Congressman Paul Gosar tweeted a link on Wednesday to a website that routinely publishes the work of neo-Nazis, white nationalists, and Holocaust deniers.
It was the Republican from Arizona’s latest plunge into the world of far-right extremism, having previously palled around with militias, spoken at a conference organized by a white nationalist, and repeatedly promoted the work of another Holocaust denier.
The website is The Unz Review, which was founded in 2013 by former California businessman Ron Unz, who has written “it far more likely than not that the standard Holocaust narrative is at least substantially false, and quite possibly, almost entirely so.”
Unz, who acts as editor of the website, publishes the work of an array of far-right figures and uses the site to distribute extremist literature, including “The Hoax of the Twentieth Century,” a 1976 book by prominent Holocaust denier Arthur Butz.
On Wednesday, the day of Gosar’s tweet, the top article on The Unz Review was written by neo-Nazi Andrew Anglin, whose own website, The Daily Stormer, has been unlisted by major search engines and banned from big social media platforms for its blatant racism and antisemitism.

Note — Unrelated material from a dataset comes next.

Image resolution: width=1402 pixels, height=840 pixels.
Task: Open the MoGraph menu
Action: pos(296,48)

Unz began publishing Anglin’s work regularly in January and now promotes him as “The World’s Most Censored Writer.”
The tweet by Gosar linked to an article on The Unz Review villifying COVID vaccine mandates. The article was written by far-right pundit Michelle Malkin, who published a book in 2004 defending the U.S. internment of Japanese Americans during World War II and who has become a mom-like figure to a group of young white nationalists who call themselves “groypers.”

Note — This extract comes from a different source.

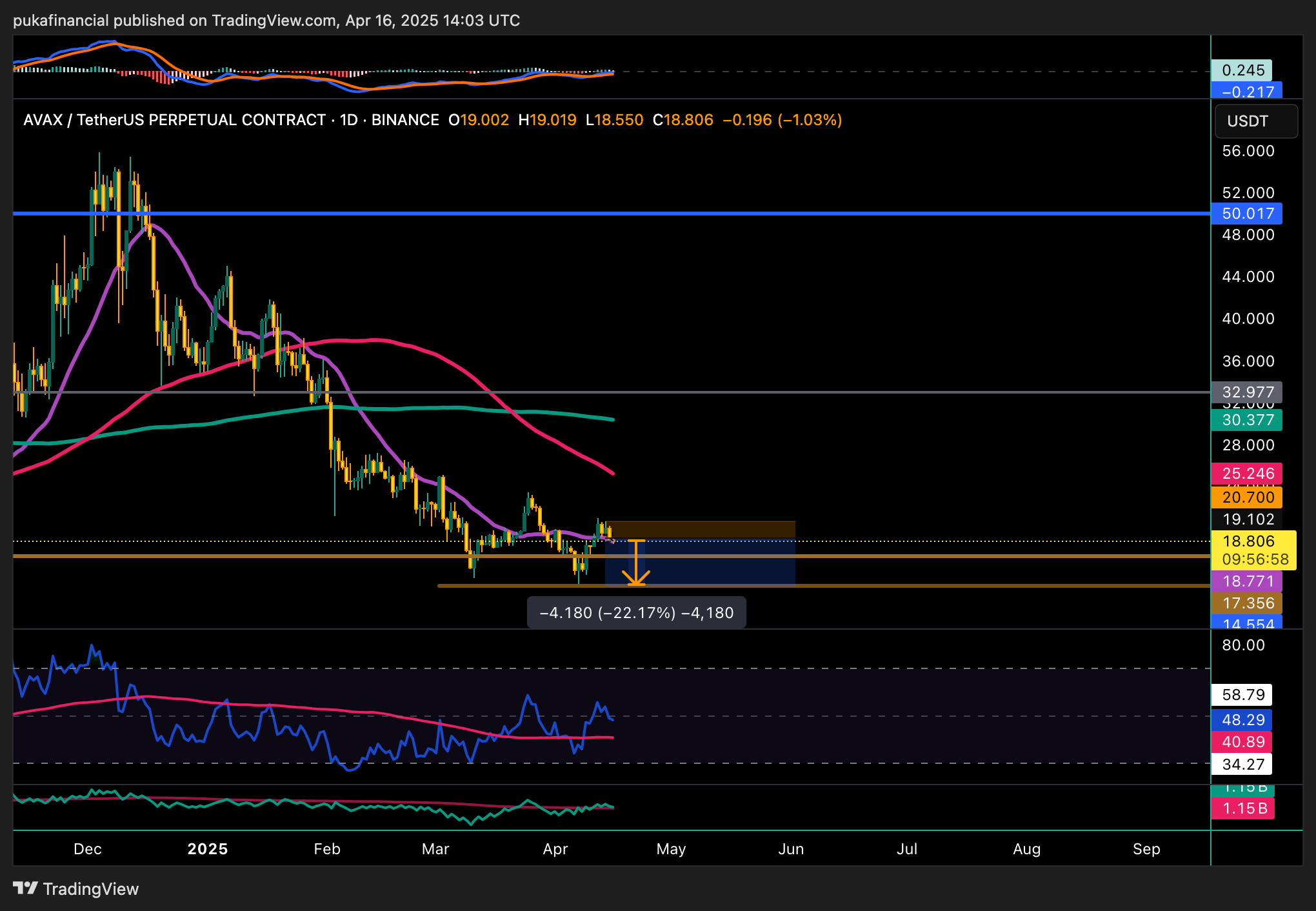This screenshot has width=1316, height=911.
Task: Click the May label on time axis
Action: (671, 849)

This was not the first time Gosar has aligned himself with Holocaust deniers this year.
In Feburary, the congressman was the surprise keynote speaker at a conference organized by white nationalist Nick Fuentes, who has said that the number of Jews killed in the Holocaust “doesn’t really sound correct to me.” In June, Gosar came under intense criticism after Fuentes announced that he would be holding a fundraiser for the congressman. The fundraiser was eventually canceled.

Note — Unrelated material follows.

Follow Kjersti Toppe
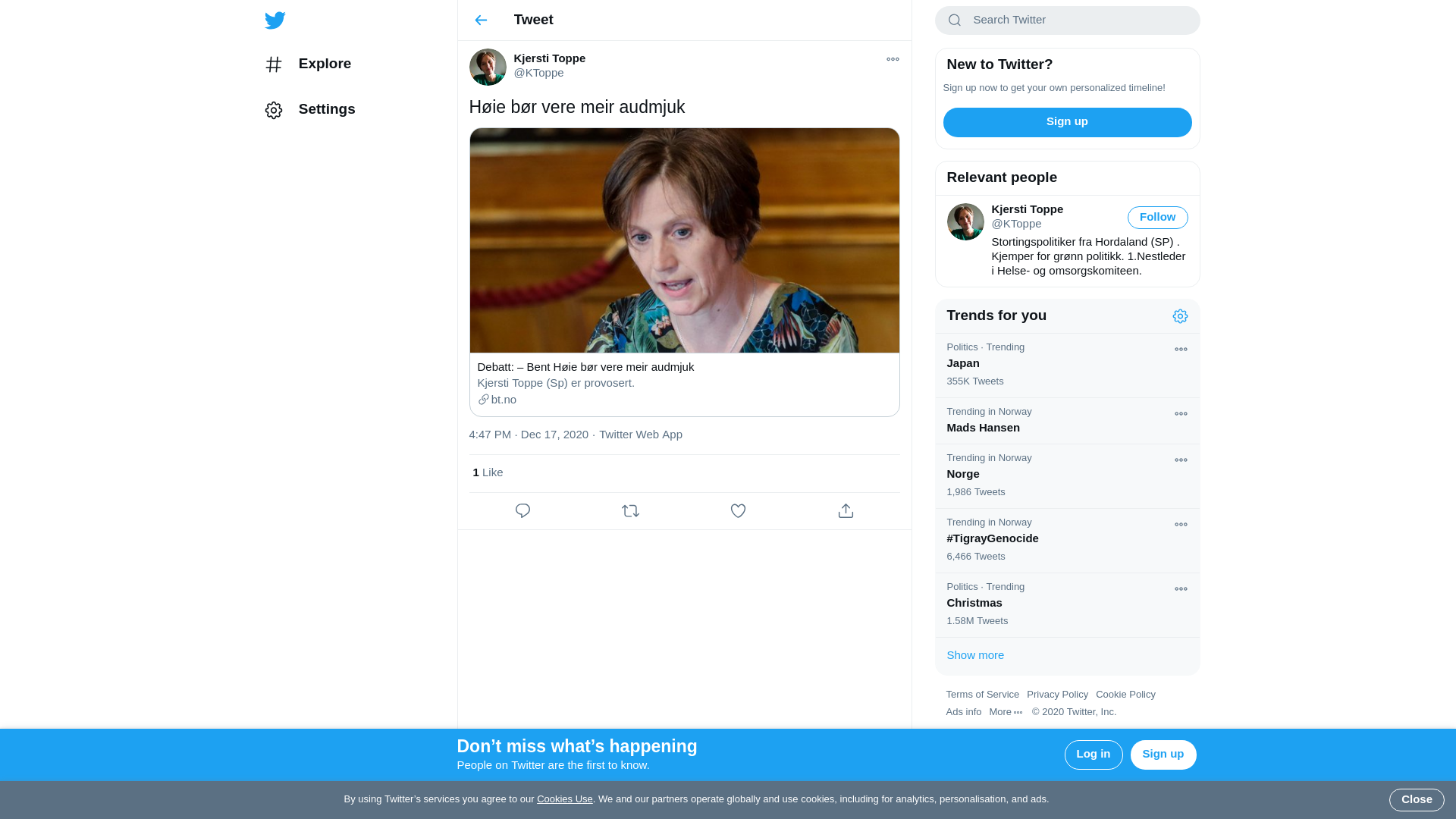(x=1157, y=218)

In recent months, Gosar has also used Twitter to promote the work of Vincent James Foxx, a white nationalist who has written that he disbelieves gas chambers were used in the Holocaust. Foxx runs a website called Daily Veracity, which frequently promotes the white supremacist “Great Replacement” conspiracy theory. The theory claims that white people are being systematically replaced by non-white immigrants. Some versions of the theory blame the so-called “replacement” on Jews who are supposedly looking to destroy the white race.